_How to complete this task_:
Answer these questions from the abstract on misinformation spread:
(a) In the NEAB model, what does (E) denote?
(b) Which epidemiological model is the NEAB model said to be similar to?
(c) According to the sensitivity analysis, variations in which two parameters significantly impact the spread?

_Extract to read_:
Analysis and Simulation of Misinformation Spread in Social Networks: A Hybrid Stochastic-Deterministic Approach with NEAB Model

This paper examined and simulated the dynamics of misinformation spread within social networks using the NEAB model [32]. In this model, (N) represents non-believers, (E) denotes individuals exposed to the information but undecided, (A) refers to those who accept the information and may propagate it, and (B) are the believers. Similar to epidemiological models like SEIR (Susceptible-Exposed-Infected-Recovered), the NEAB model adapts to study the spread of various types of information and behaviors within a population [20]. By combining elements of network theory [28] and epidemiology, the model investigates how behaviors and network structures influence information transmission. Our simulations, particularly when applied to real-world scenarios like misinformation spread during events such as COVID-19 or natural disasters, highlight key factors influencing dissemination [7]. Rates of exposure to misinformation, the transition of individuals from exposed to active spreaders, and the rate of recovery all play crucial roles in shaping how misinformation spreads [33]. Misinformation propagates more easily when exposure rates are high, while higher recovery rates help limit its spread. Sensitivity analysis shows that variations in (β) and (δ) significantly impact the spread, emphasizing the importance of targeted interventions during these critical stages [22]. The objective of this study is to evaluate strategies for reducing the effects of misinformation on public discourse and health outcomes while offering insights into the key factors that drive its dissemination based on model simulations.

_Given records_:
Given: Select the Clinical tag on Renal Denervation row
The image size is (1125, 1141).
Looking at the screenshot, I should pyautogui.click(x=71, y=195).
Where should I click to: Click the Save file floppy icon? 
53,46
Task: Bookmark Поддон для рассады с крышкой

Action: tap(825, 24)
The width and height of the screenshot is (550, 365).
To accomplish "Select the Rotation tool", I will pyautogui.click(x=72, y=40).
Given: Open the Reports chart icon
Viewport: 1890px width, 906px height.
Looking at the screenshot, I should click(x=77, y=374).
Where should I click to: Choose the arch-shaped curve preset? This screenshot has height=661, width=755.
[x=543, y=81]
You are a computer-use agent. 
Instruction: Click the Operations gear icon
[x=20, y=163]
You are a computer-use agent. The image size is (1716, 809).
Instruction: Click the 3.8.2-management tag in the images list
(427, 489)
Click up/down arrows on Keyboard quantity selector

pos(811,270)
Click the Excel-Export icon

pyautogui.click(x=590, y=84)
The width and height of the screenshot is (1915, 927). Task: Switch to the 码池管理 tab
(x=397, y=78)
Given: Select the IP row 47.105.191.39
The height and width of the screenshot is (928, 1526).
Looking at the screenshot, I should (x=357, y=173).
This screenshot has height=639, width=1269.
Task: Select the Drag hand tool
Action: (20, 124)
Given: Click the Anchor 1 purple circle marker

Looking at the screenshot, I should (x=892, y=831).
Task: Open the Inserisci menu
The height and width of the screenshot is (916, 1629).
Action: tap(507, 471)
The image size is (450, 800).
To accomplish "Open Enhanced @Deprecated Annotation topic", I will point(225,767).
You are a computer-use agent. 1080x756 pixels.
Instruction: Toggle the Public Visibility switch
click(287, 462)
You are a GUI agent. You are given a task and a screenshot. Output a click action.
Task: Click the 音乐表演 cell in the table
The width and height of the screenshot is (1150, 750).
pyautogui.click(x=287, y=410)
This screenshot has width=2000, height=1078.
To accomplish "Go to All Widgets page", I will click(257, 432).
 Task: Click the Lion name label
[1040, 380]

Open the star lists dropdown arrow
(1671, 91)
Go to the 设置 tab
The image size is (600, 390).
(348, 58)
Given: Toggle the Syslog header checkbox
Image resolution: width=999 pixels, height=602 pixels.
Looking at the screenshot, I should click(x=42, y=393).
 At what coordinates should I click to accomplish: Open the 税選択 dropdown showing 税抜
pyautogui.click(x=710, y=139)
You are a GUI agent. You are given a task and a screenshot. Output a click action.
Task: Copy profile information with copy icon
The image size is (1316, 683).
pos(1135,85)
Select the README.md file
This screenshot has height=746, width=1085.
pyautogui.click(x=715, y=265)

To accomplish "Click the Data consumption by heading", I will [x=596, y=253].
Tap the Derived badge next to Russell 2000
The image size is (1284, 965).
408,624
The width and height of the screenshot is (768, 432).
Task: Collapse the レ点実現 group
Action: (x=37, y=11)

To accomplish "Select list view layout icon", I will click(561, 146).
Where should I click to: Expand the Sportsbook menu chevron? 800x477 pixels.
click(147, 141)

_Answer_:
(a) Individuals exposed to the information but undecided.
(b) SEIR (Susceptible-Exposed-Infected-Recovered).
(c) (β) and (δ).